Junk VFA: Explaining and understanding why
Last Thursday I had a very interesting discussion with students in a forum at the Mindanao State University in Marawi City. It was about the need to terminate as soon as possible the 11-year-old RP-US Visiting Forces Agreement (VFA) and send away some 600 “visiting” American special forces troops who have overstayed for eight years now.
The discussion did not focus solely on the whys and wherefores of the VFA. It covered the correlations, or the intertwining, of the VFA with the deeper and expanded United States intervention in Philippine affairs, both military and civilian, and with the counterinsurgency program implemented by the government that entailed a train of extrajudicial killings and enforced disappearances.
This program began with Oplan Bantay Laya I (2002-2006) and is now on Oplan Bantay Laya II (2007-2010). It started in the same year that “joint military exercises” under the VFA were held for the first time in combat areas in Basilan and Zamboanga through “Balikatan”. One of the declared objectives was to help the Armed Forces of the Philippines eradicate the Abu Sayyaf. The exercises and US troop presence continue today, yet the Abu Sayyaf problem persists.
The Aquino government has extended the program until the end of December, and promised to have a replacement program in January 2011. From the information I have gleaned so far, the replacement will most probably involve more US intervention. This is because the four elements of the National Security Policy that is now being prepared, which includes the counterinsurgency plan, were culled from the 2009 US Government Counterinsurgency Guide. These elements are good governance, delivery of basic services, economic and sustainable development, and security sector reforms.
Correlated to the VFA is the deeper direct involvement of US military advisers in the AFP’s “strategic planning, training, doctrine development, and logistics procurement,” under a Joint Defense Assessment (JDA) that began in 2000, a year after the VFA was ratified by the Philippine Senate (but not by the US Senate). The JDA output includes the RP Defense Reform Program and Capability Upgrade Program (CUP) that has had a P5-billion annual budget since 2003 and $427.2 million in US military aid for 2001-2011.
Note that these AFP strategic programs are being carried out simultaneously with OBL. In fact, the CUP plan calls for a “transition from internal security (counterinsurgency) to external territorial defense” in 2012-2018, with the ostensible assumption that the so-called insurgency problem would have been solved by the time the transition begins.
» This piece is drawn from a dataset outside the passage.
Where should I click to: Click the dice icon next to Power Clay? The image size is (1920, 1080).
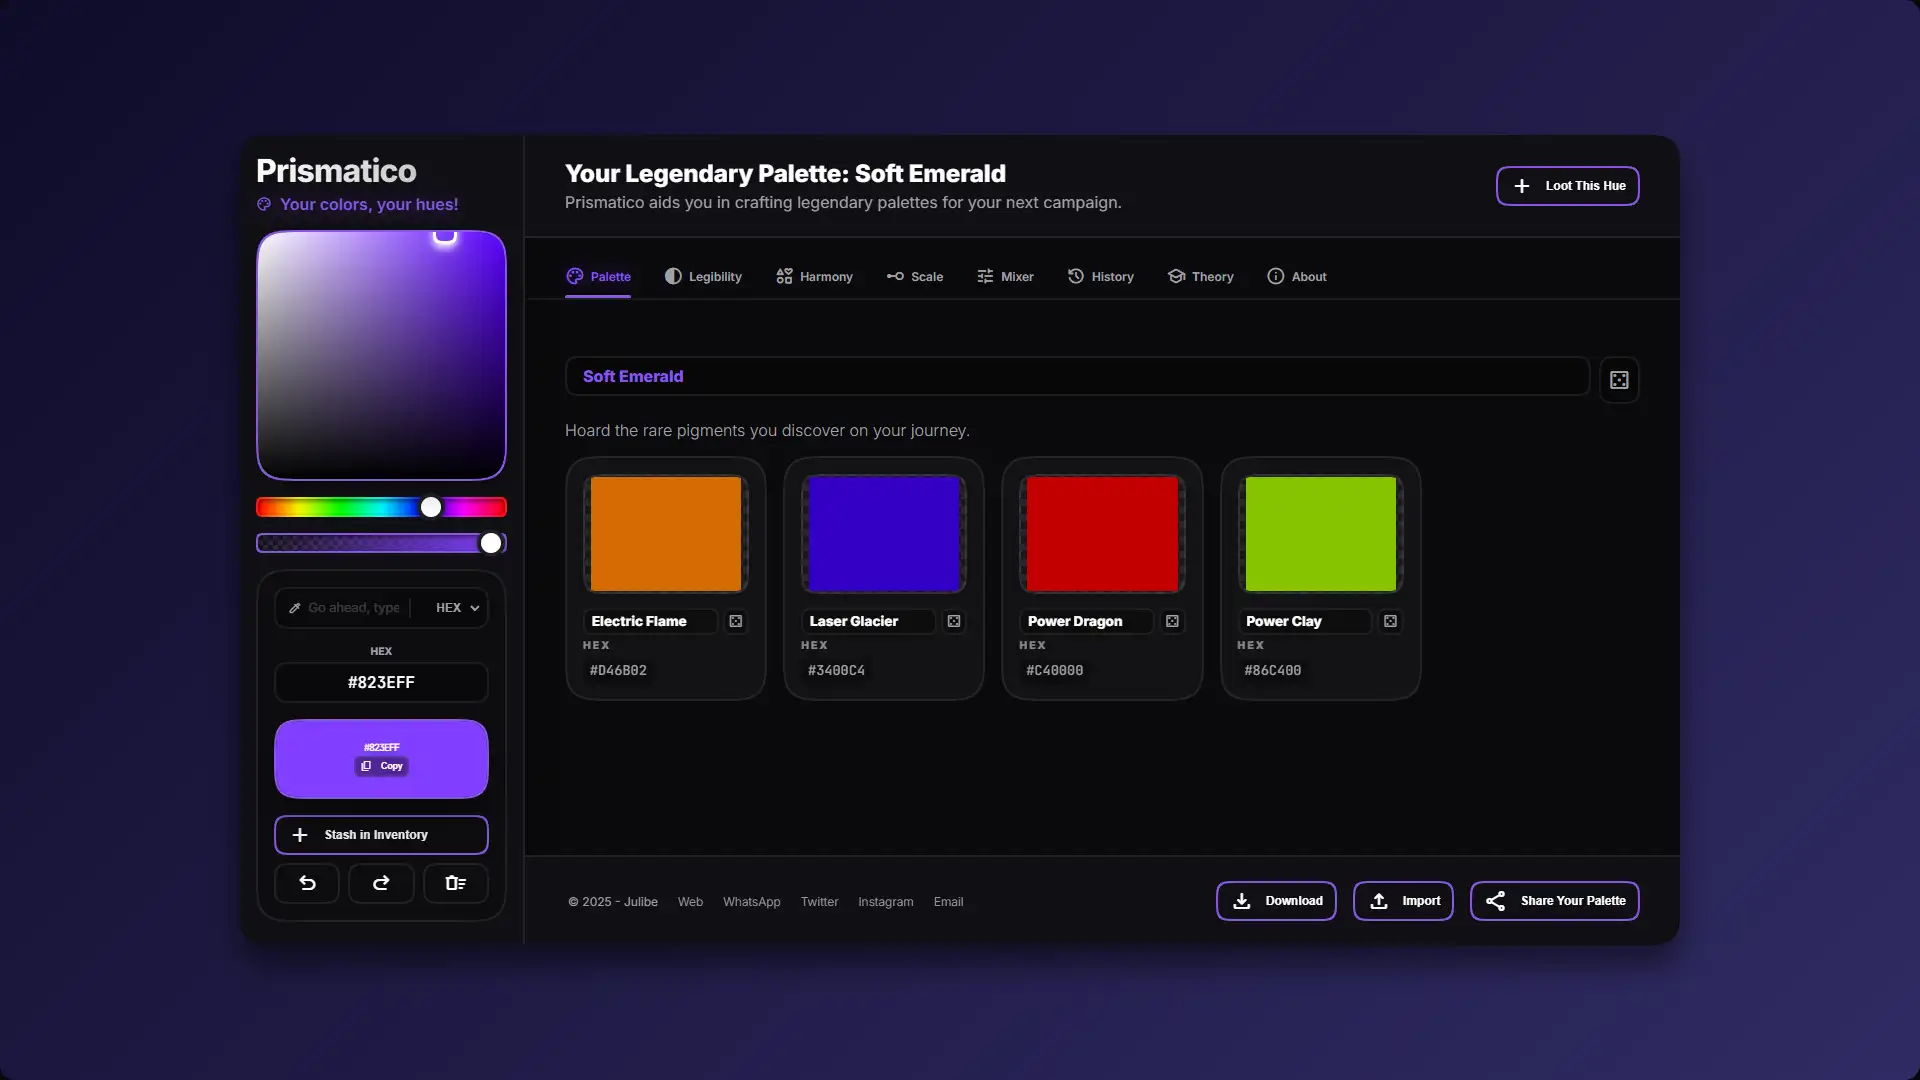coord(1390,621)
This eerily coincides with the failed target set by the Arroyo regime to strategically defeat the New People’s Army this year.
These are among the factors that weigh in for the call to terminate the VFA and remove the US troops from Philippine soil pronto. In the forum, I added the reasons cited by the separate joint resolutions filed in the Senate and the House of Representatives. The most salient point is the failure of the VFA to specify the period of stay of visiting forces, and to define the activities that they can engage in while on Philippine territory. This has opened the way to all forms of military activities of the US forces “short of establishing a permanent military base.”
The Senate resolution quotes Col. David Maxwell, the first commander of the 600 US forces deployed in “forward operating bases” here, as saying in 2004:
“[A] correct reading of the Philippine Constitution reveals that it prohibits only the stationing of foreign forces in the Philippines… [It] does not prohibit combat operations and provides an exception to this if there is a treaty in force and a treaty has been in force between the two countries since 1951.” Circumstantial evidence, documented in writing and photographs, have shown US troops engaging in combat operations along with RP troops. Did Maxwell intend to justify such combat operations, explicitly prohibited in the terms of reference of the Balikatan since 2002?
The House resolution cites the VFA provision on criminal jurisdiction that favors the US, as shown in the Daniel Smith rape case. This is deemed as “the biggest stumbling block to prosecution and punishment of erring US troops, which is an affront to the (Philippines’) sovereign power to enforce its laws within its territory.” It enumerates seven other incidents in this regard; the latest one was the death of Gregan Cardeno last February 2 inside the US troops’ barracks in Camp Ranao, Marawi City.
In the open forum, I noted certain impressions, doubts, fears and bafflement among my audience — whether their own, or reflective of the sentiments and views around them.
One is the view that Filipinos owe the US a lot — our freedom, among other unspecified boons. Others feared the impropriety of telling the Americans to leave; “terminating the VFA would be breaching good relations with the US”; “what if Filipinos become persona non grata to the US?”
Most striking was the point repeatedly raised: why did the RP negotiators and the Senate in 1999 agree to an unequal agreement? Why indeed?